We use Anaconda 24.3.0 to set up our virtual environment in Python.
conda create -n private-synthetic-text-generation python=3.8
conda activate private-synthetic-text-generation
We install the remaining requirements with pip.
pip install torch==2.3.0 torchvision==0.18.0 torchaudio==2.3.0 --index-url https://download.pytorch.org/whl/cu118
pip install -r requirements.txt
Please download the respective datasets and put the csv files in the destination folders (SWMH access needs to be granted by its creators).

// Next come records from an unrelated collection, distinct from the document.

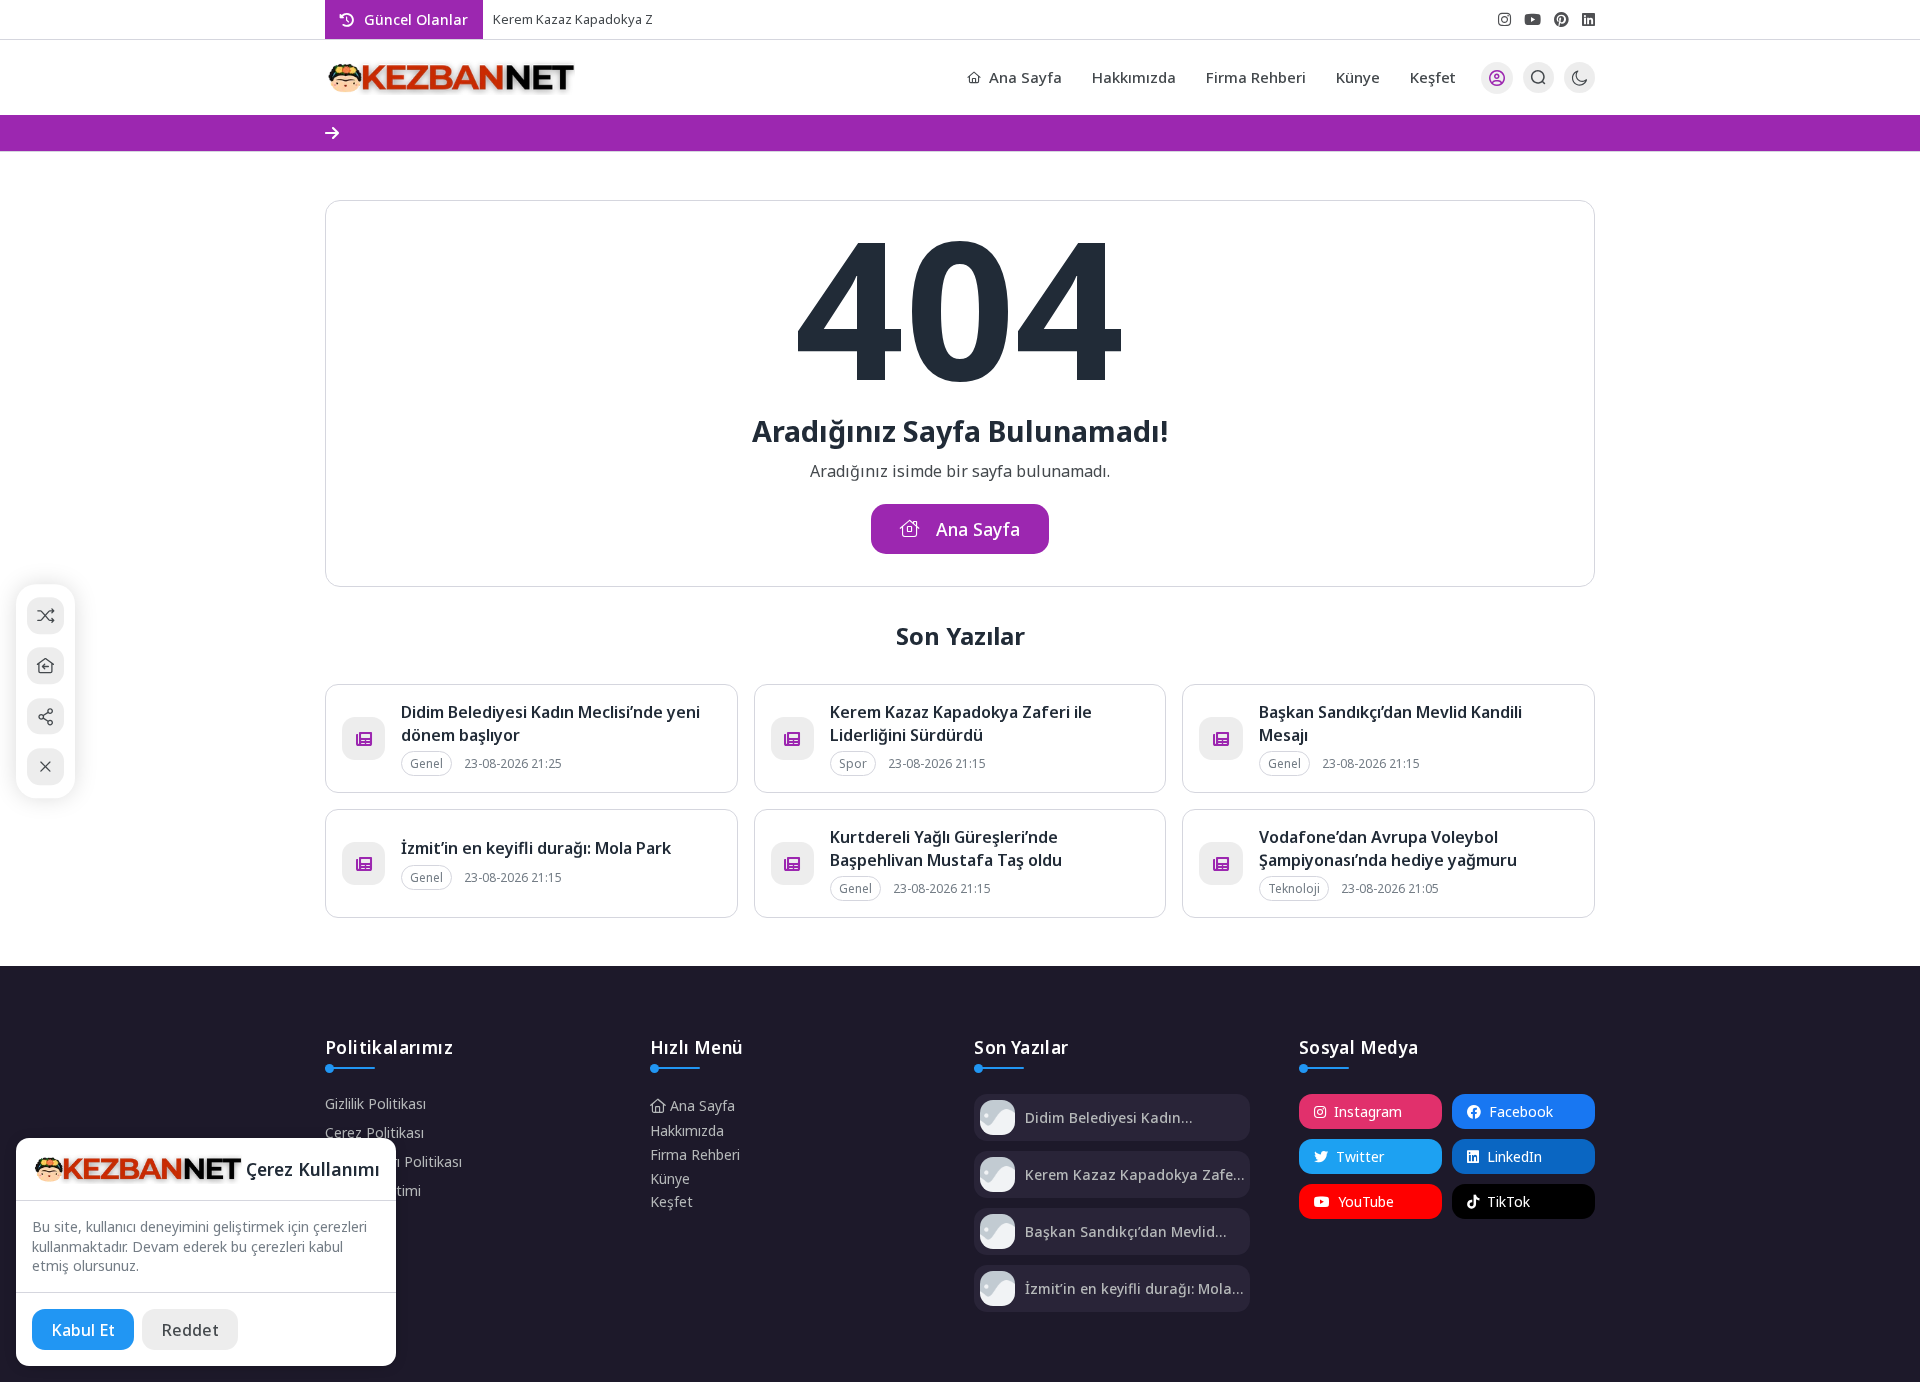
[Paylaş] (45, 716)
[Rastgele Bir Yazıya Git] (45, 615)
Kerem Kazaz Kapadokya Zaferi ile (595, 19)
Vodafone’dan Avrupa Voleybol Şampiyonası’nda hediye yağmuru (1388, 848)
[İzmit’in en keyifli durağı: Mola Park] (997, 1290)
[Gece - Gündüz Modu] (1579, 87)
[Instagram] (1504, 19)
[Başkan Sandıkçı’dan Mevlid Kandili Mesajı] (997, 1233)
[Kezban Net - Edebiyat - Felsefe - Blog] (450, 78)
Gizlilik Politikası (375, 1103)
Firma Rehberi (1256, 77)
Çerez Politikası (374, 1132)
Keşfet (1433, 77)
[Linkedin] (1588, 19)
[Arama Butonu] (1538, 77)
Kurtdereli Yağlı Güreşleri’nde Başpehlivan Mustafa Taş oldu (946, 848)
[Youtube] (1532, 19)
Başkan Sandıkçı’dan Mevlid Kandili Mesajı (1120, 1231)
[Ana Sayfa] (45, 665)
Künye (1358, 77)
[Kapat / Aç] (45, 766)
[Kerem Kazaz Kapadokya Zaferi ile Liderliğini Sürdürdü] (997, 1176)
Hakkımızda (1134, 77)
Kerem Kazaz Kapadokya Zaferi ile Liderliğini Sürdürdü (961, 723)
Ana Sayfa (1025, 77)
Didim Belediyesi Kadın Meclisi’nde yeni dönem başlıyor (1134, 1117)
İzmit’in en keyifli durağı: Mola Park (536, 848)
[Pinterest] (1561, 19)
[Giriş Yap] (1497, 78)
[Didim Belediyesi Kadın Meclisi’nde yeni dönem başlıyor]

Dataset | Source | Manually move to |
---|---|---|
Drugs.com | Already in Repository | not needed |
SPAM | 🔗 | data/spam/ 📂 |
SWMH | 🔗 | data/swmh/ 📂 |
Thumbs-Up | Already available on huggingface datasets | not needed |
WebMD | 🔗 | data/webmd/ 📂 |
Then you can run the three preprocessing script:
python preprocessing.py
python create_samples.py
python create_val_sets.py
Our code relies on some publicly available text diffusion model checkpoints, which you can download here:
Model | Source | Manually move to |
---|---|---|
GENIE | 🔗 | GENIE/ 📂 |
DiffuSeq | 🔗 | DiffuSeq/ 📂 |
SeqDiffuSeq | t.b.d. | SeqDiffuSeq/ 📂 |
Please use the following citation:
@misc{ochs2024privatesynthetictextgeneration,
title={Private Synthetic Text Generation with Diffusion Models},
author={Sebastian Ochs and Ivan Habernal},
year={2024},
eprint={2410.22971},
archivePrefix={arXiv},
primaryClass={cs.CL},
url={https://arxiv.org/abs/2410.22971},
}
This repository contains experimental software and is published for the sole purpose of giving additional background details on the respective publication.